Zelensky’s speech to Congress was as notable for what he didn’t say as for what he said. He didn’t repeat something he told the U.K.-led Joint Expeditionary Force the day before, that Ukraine could no longer expect membership in the North Atlantic Treaty Organization:
“It is clear that Ukraine is not a member of NATO; we understand this. … For years we heard about the apparently open door, but have already also heard that we will not enter there, and these are truths and must be acknowledged.”

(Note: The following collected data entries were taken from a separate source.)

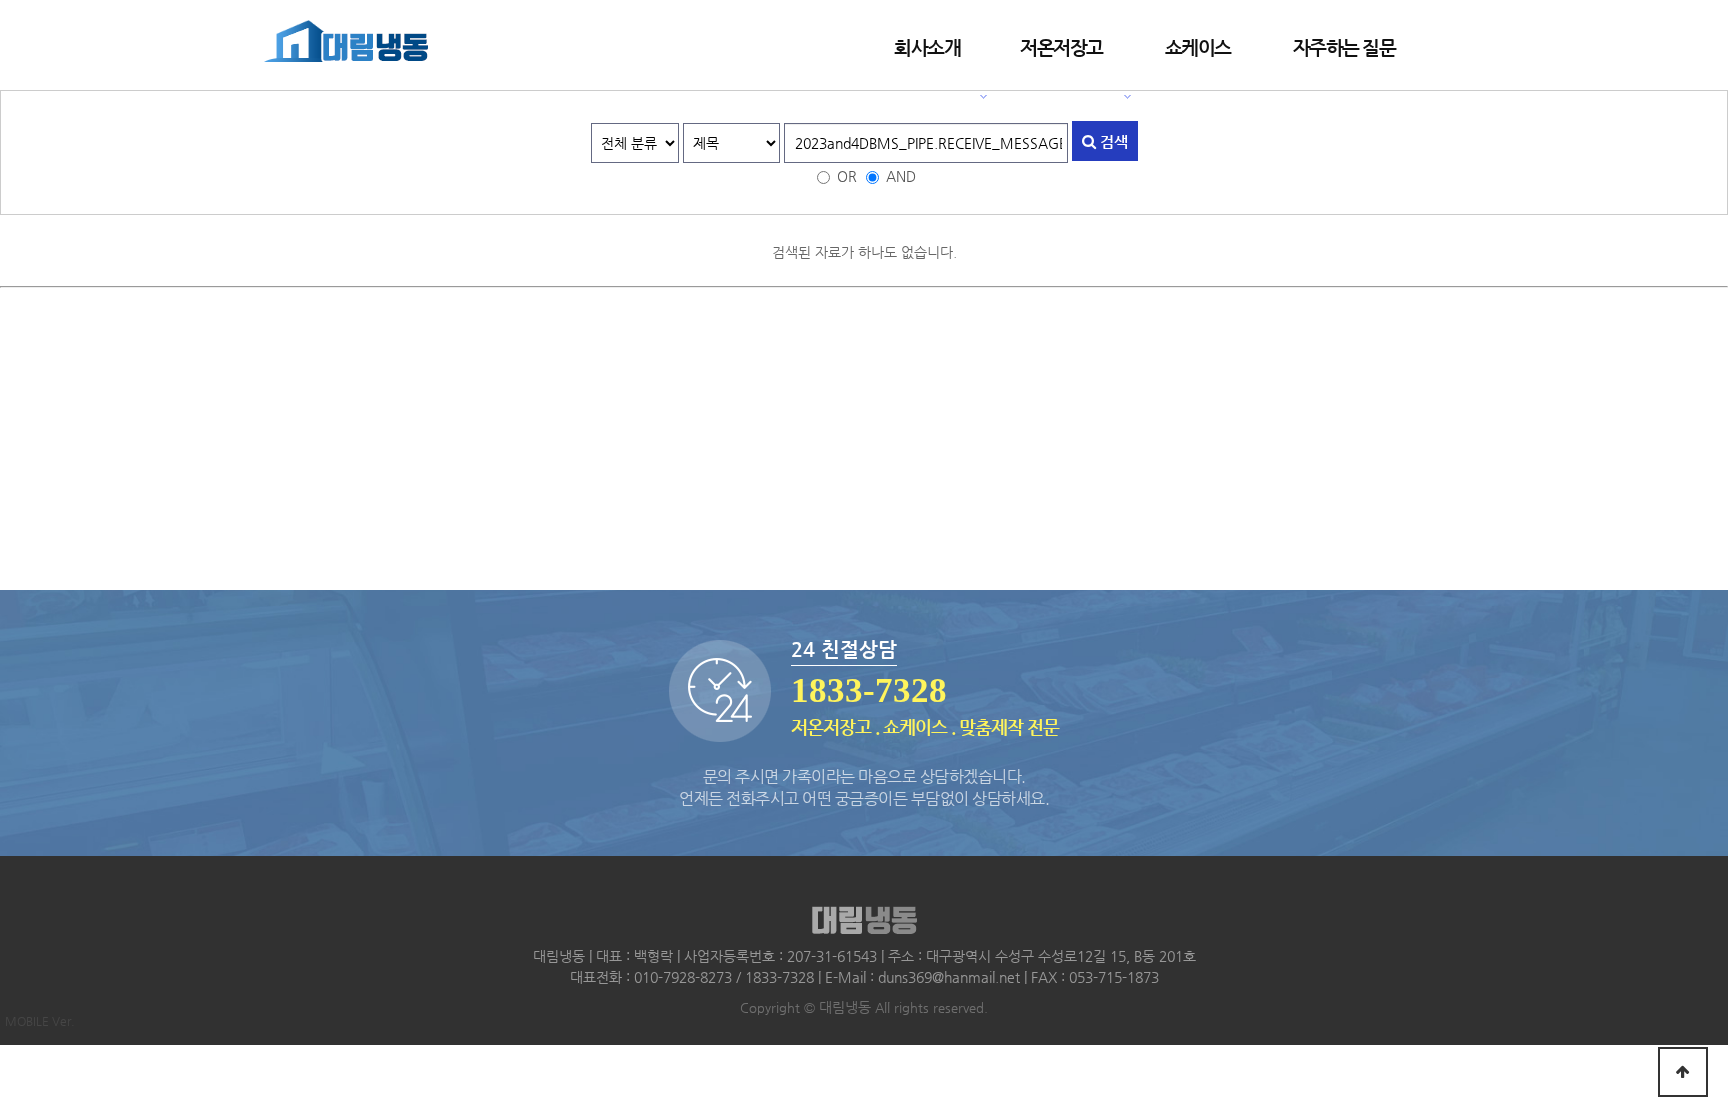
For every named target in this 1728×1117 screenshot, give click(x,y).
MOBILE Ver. (40, 1021)
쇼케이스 (1198, 47)
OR (847, 176)
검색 (1112, 141)
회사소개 (927, 47)
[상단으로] (1683, 1072)
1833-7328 (869, 690)
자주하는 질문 (1344, 47)
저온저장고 (1061, 47)
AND (901, 176)
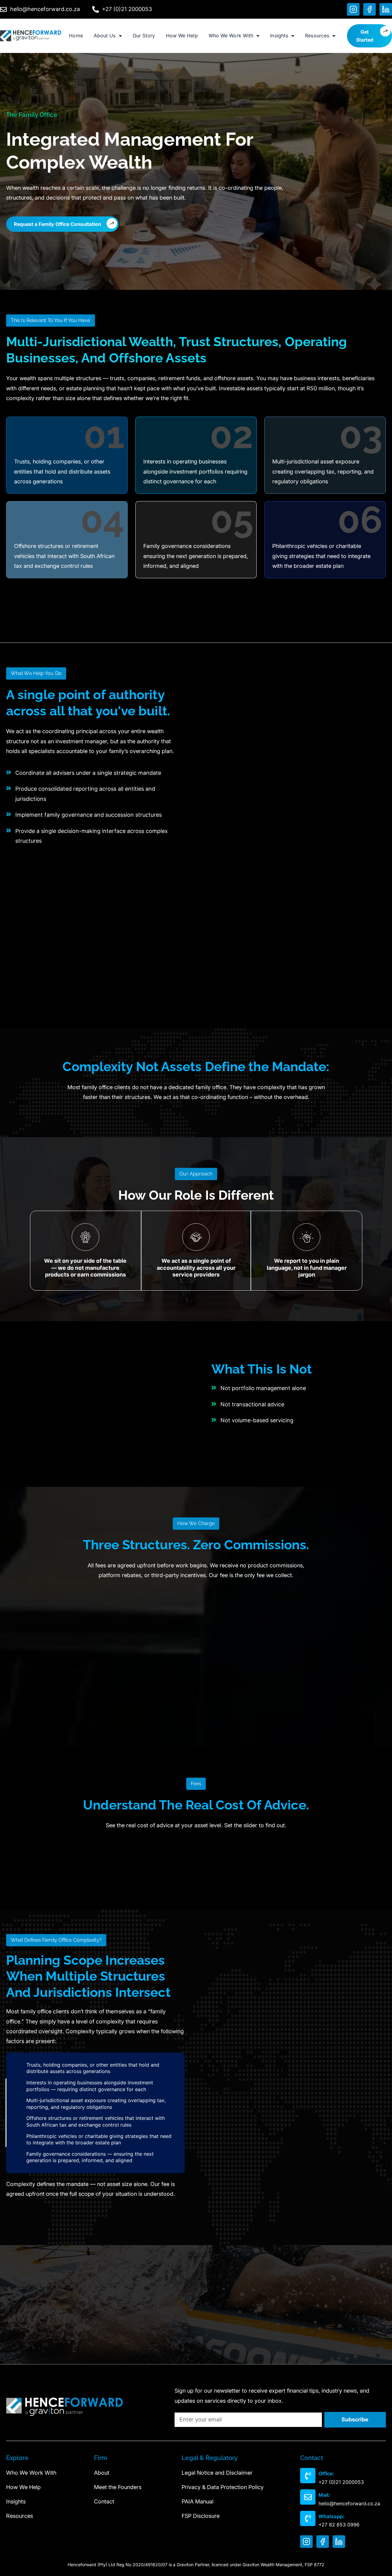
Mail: (324, 2495)
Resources (317, 35)
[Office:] (307, 2475)
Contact (104, 2501)
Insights (279, 35)
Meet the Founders (117, 2487)
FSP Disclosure (201, 2516)
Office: (326, 2473)
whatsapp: (331, 2516)
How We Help (182, 35)
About (101, 2472)
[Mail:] (307, 2497)
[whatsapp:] (307, 2518)
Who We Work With (231, 35)
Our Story (144, 35)
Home (76, 35)
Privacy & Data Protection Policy (223, 2487)
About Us (105, 35)
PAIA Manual (197, 2501)
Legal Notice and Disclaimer (217, 2472)
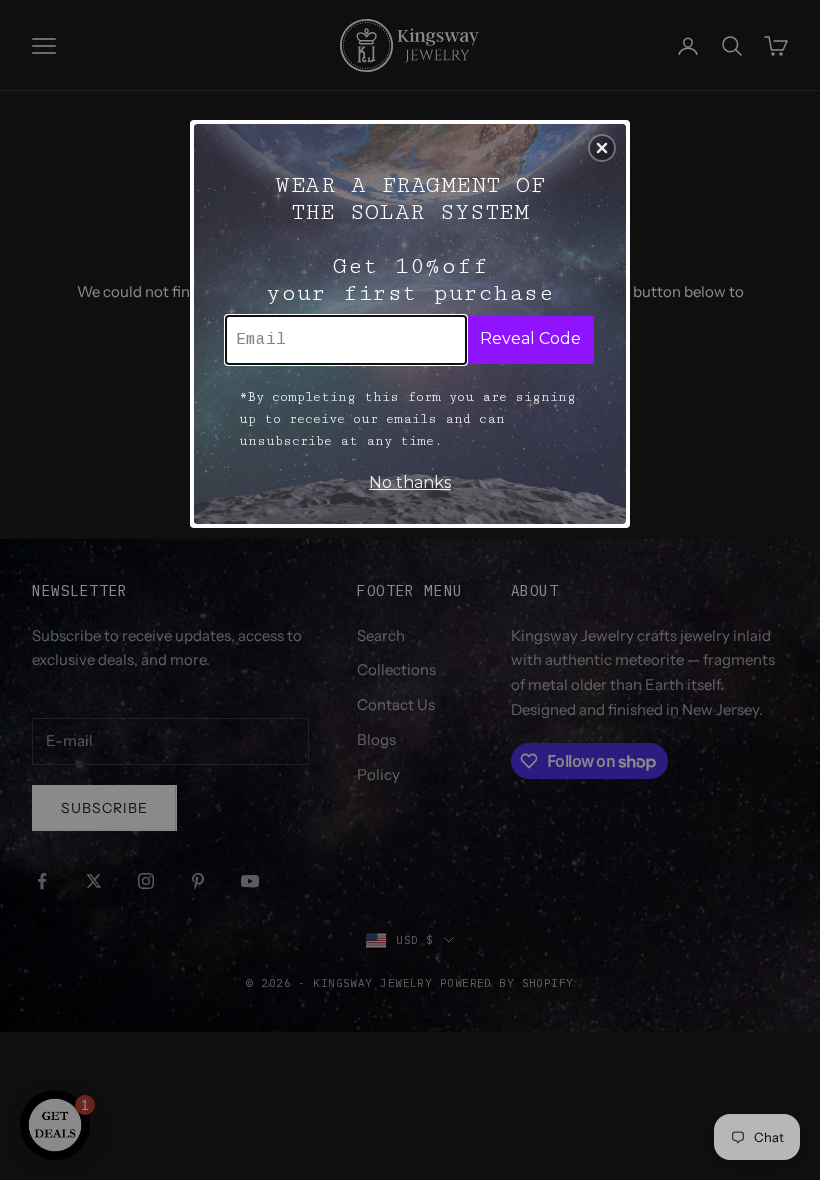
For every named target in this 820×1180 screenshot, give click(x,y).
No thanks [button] (410, 482)
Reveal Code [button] (530, 338)
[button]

That statement was a major olive branch and made huge headlines in Europe yesterday, helping drive oil prices and defense stocks sharply lower. It would appear to remove one of the major justifications Russian President Vladimir Putin has listed for launching the invasion and create auspices for a negotiated peace agreement that would leave Ukraine intact.
The JEF includes the UK and several other NATO members—Denmark, Estonia, Iceland, Latvia, Lithuania, the Netherlands, and Norway—as well as two non-NATO members—Finland and Sweden.
But Zelensky didn’t repeat this observation during his appeal to Congress, instead invoking Pearl Harbor and 9/11 in saying the U.S. had a moral duty to defend Ukraine even if it wasn’t a member of NATO.
The risks of direct U.S. involvement in the war continue to rise with every day victory eludes the Russians. Washington has previously warned that Moscow has plans to deploy biological or chemical weapons against Ukraine, and that it was to provide justification for doing so that it called an emergency meeting of the United Nations Security Council to allege that the U.S. had been helping Ukraine develop biological weapons at labs there. On Wednesday, White House national security adviser Jake Sullivan—who spent Monday rattling sabers at China to keep it from offering Russia help—warned his Russian counterpart against using biological or chemical weapons in Ukraine.
But experts warn that Putin’s increasing desperation in Ukraine, combined with a growing NATO military buildup on Ukraine’s border, raises the risk of a military confrontation that sparks a nuclear exchange.